Message par Ann Harding »

Merci, Phnom&Penh, d'avoir mentionné ce texte de Gance qui montre tout à fait le bonhomme tel qu'il était! Quant à sa recréation de l'Histoire avec un grand H, il faut quand même signaler qu'il la modifie quelque peu. Lors de la séquence de la Marseillaise, on voit Rouget de Lisle rencontrer un petit caporal avec un bicorne appelé Bonaparte. :mrgreen: Bien sûr, Napoléon n'était pas là ce jour-là et quand on le fit remarquer à Gance, il répondit: "Il y est maintenant!" :uhuh:

Je crois que tu as mis le doigt sur le noeud du problème: Langlois était un collectionneur. Voici ce que Brownlow écrit sur Langlois en le comparant à Ernest Lindgren, le directeur du BFI de l'époque : (je traduis)
Langlois n'avait pas d'argent pour tirer des copies et il projetait ses copies originales. Il aurait été mis sur la liste des personnes à fusiller immédiatement par Ernest Lindgren. Lindgren pensait que les films doivent être préservés intacts pour la postérité. Le problème, c'est que la postérité était toujours 20 ans devant nous. Pour Langlois, la postérité était maintenant. Il pensait que les films devaient vivre et respirer librement ; ils ne devaient pas être entérrés dans des caves, mais projetés régulièrement.

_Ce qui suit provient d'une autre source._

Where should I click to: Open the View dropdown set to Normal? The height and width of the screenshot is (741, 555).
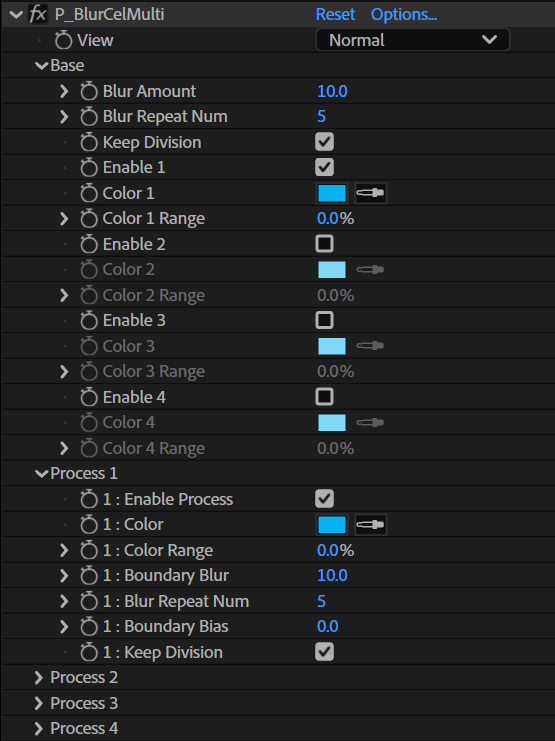[x=413, y=40]
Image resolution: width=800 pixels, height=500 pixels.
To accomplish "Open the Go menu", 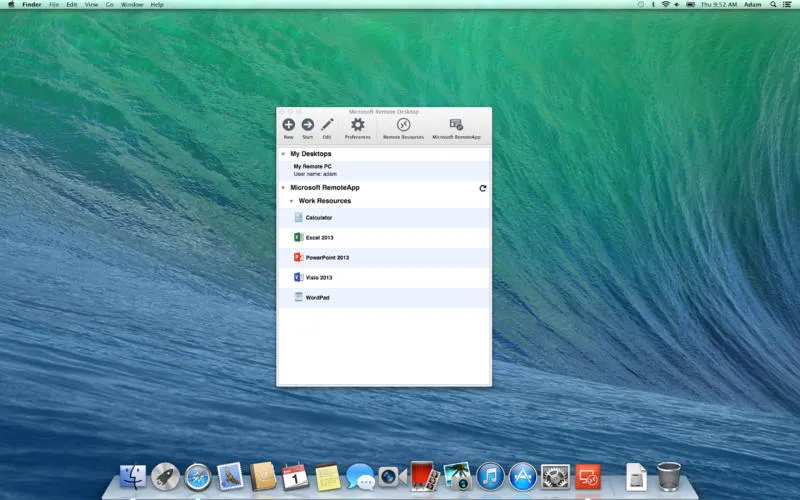I will [110, 5].
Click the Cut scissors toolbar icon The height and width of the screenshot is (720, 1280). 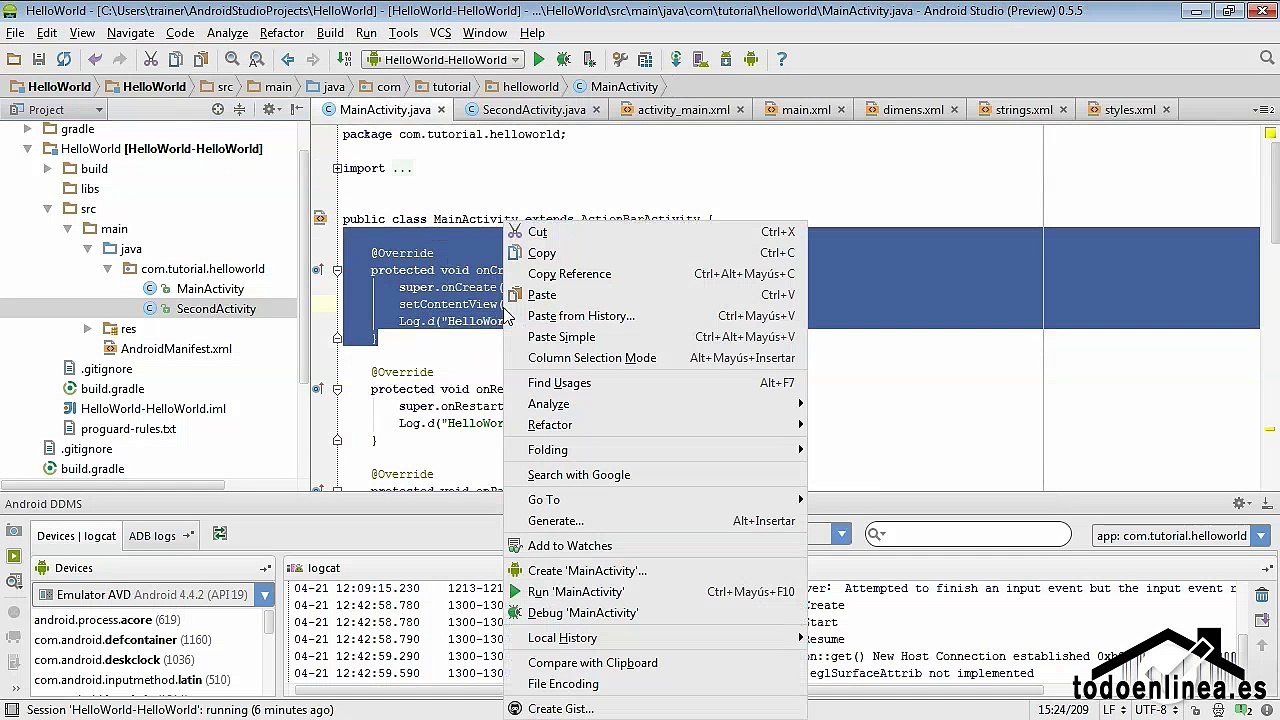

C'était une attitude exaltante et Langlois faisait partie de mes héros jusqu'à ce que je réalise que ses grandes réussites en tant que collectionneur étaient contrebalancées par des déficiences saisissantes en tant qu'archiviste.
Langlois a perdu, par décomposition, des incendies et une négligence générale, un nombre terrifiant de films irremplaçables. Parmi eux, il y avait la seconde partie de The Wedding March d'Erich von Stroheim, The Honeymoon. D'un autre côté, Lindgren, un archiviste chevronné qui l'aurait préservé, n'aurait jamais pris l'initiative de rechercher un tel trésor. Langlois réussissait à fournir suffisamment de films de sa collection pour la programmation de deux salles de projection. Ses projections étaient spartiates à l'extrême. Les films muets étaient montré à 16 im/sec, qu'ils aient été tournés à cette vitesse ou non (avec le résultat que certains films duraient 1h de plus que leur durée originale). Il n'y avait aucun accompagnement musical. Et il n'y avait pas d'intertitres. "Un film muet doit raconter son histoire sans aucun mot" disait-il. Et, bien sûr, les conséquences étaient souvent terribles: des films déchirés, des bobines dans le désordre et des séquences entières qui se volatilisaient.
Mais, malgré les défauts de cet homme extraordinaire, il a réussi à éléver le niveau de culture cinématographique à Paris comme nulle part ailleurs dans le monde.